In [1]:
import numpy as np

# Input formats

This tutorial notebook details the accepted input formats for observation sequences and labels accepted by Sequentia.

---

- [Observation sequences](#Observation-sequences)
- [Class labels](#Class-labels)

## Observation sequences

_Observation sequences are expected to be `numpy.ndarray` objects – with a collection of them being stored in a `list` specifically. The reason for requiring the `list` type is that each observation sequence may be of different length, so a `numpy.ndarray` or matrix type won't work._

_Furthermore, since Sequentia generally handles multivariate observation sequences, each `numpy.ndarray` is expected to be two-dimensional, of shape $(T \times D)$._

> **Where**: 
> - $T$ is the duration of the observation sequence, or number of frames.
> - $D$ is the dimensionality of the observation sequence, or number of features.

However, one-dimensional Numpy arrays are also supported.

In [2]:
# Single observation sequence example
x = np.array([[1., 6.2, 8.8], [3.5, 2.1, 7.4]]) # T=2, D=3
display(x)
print('Observation sequence shape: {}'.format(x.shape))

array([[1. , 6.2, 8.8],
       [3.5, 2.1, 7.4]])

Observation sequence shape: (2, 3)


In [3]:
# Multiple observation sequences example
X = [np.random.random((2*i, 3)) for i in range(1, 4)]
display(X)
print('Observation sequence shapes: {}'.format([x.shape for x in X]))

[array([[0.88106508, 0.99858085, 0.77369155],
        [0.28284203, 0.75292064, 0.95375735]]),
 array([[0.41206904, 0.86036593, 0.58773291],
        [0.65625876, 0.20153214, 0.84528973],
        [0.39544331, 0.60924804, 0.38701804],
        [0.40972901, 0.54378744, 0.08992236]]),
 array([[0.0499857 , 0.91966294, 0.87008349],
        [0.18096322, 0.32062816, 0.24550721],
        [0.39841299, 0.76461367, 0.00779053],
        [0.31823326, 0.37545643, 0.12359424],
        [0.80709865, 0.50087484, 0.65803457],
        [0.37960356, 0.56724547, 0.57579345]])]

Observation sequence shapes: [(2, 3), (4, 3), (6, 3)]


The `fit()` and `evaluate()` functions for all Sequentia classifiers will only accept multiple observation sequences. However, the `predict()` function allows both single and multiple observation sequences.

## Class labels

_Class labels are expected to be `str` objects – with a collection of them being stored in a `list` specifically._

---

This is as a direct consequence of the [`pomegranate.hmm.HiddenMarkovModel`](https://pomegranate.readthedocs.io/en/latest/HiddenMarkovModel.html#pomegranate.hmm.HiddenMarkovModel) class requiring a string to be passed as the `name` parameter in the constructor.
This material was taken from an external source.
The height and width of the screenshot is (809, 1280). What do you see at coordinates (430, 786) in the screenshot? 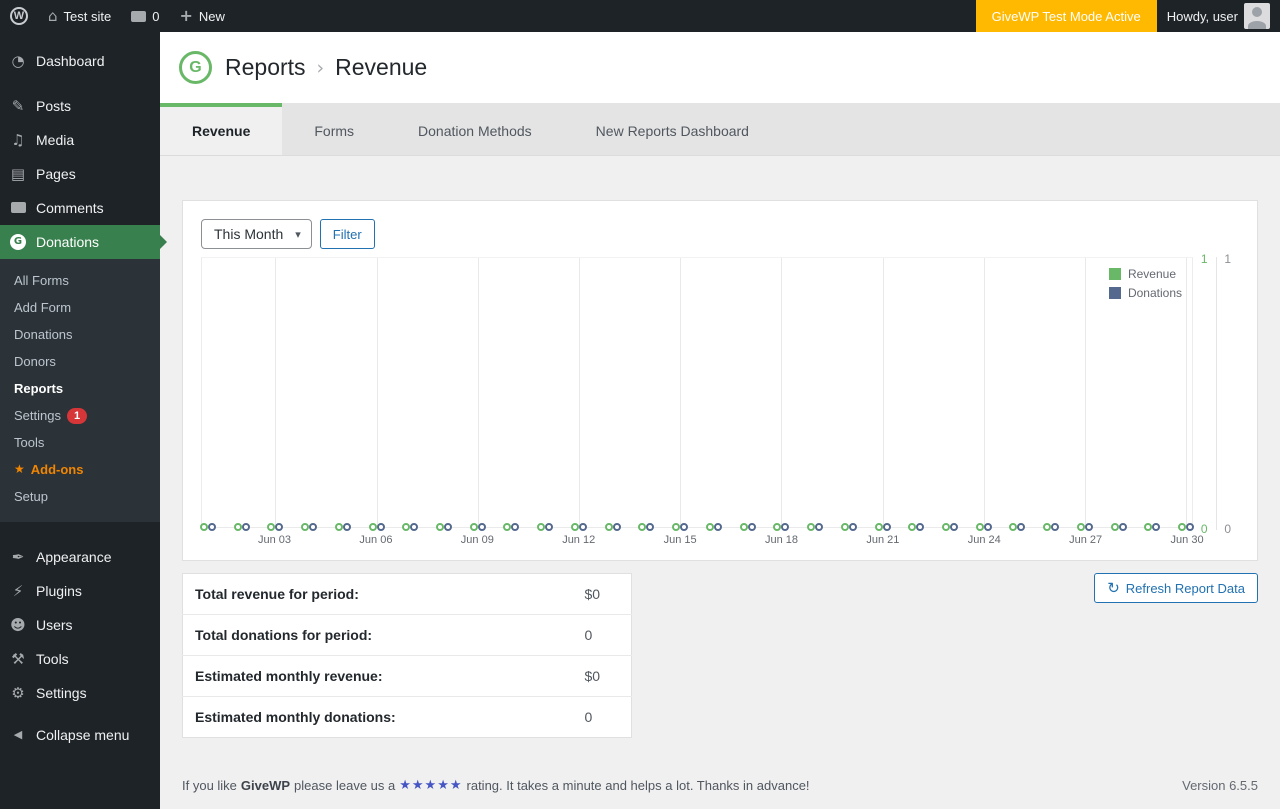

In the case of a HMM classifier, each HMM represents a single class, and therefore we set the `name` of each HMM to be the label of the class it represents.
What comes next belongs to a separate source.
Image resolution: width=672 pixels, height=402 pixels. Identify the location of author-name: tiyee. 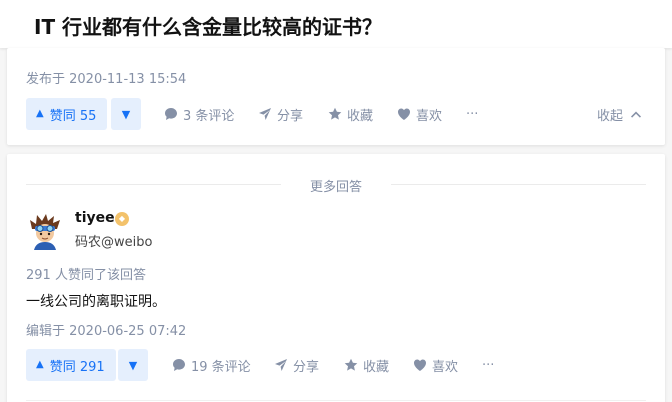
(95, 218).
The implementation of $k$-NN in Sequentia can easily be modified internally to handle labels of arbitrary type – but to keep consistent with the above restriction on `HMM`s requiring string labels, the `DTWKNN` class also requires labels to be strings.

The `fit()` and `evaluate()` functions for all Sequentia classifiers expect labels to be of type `list(str)`.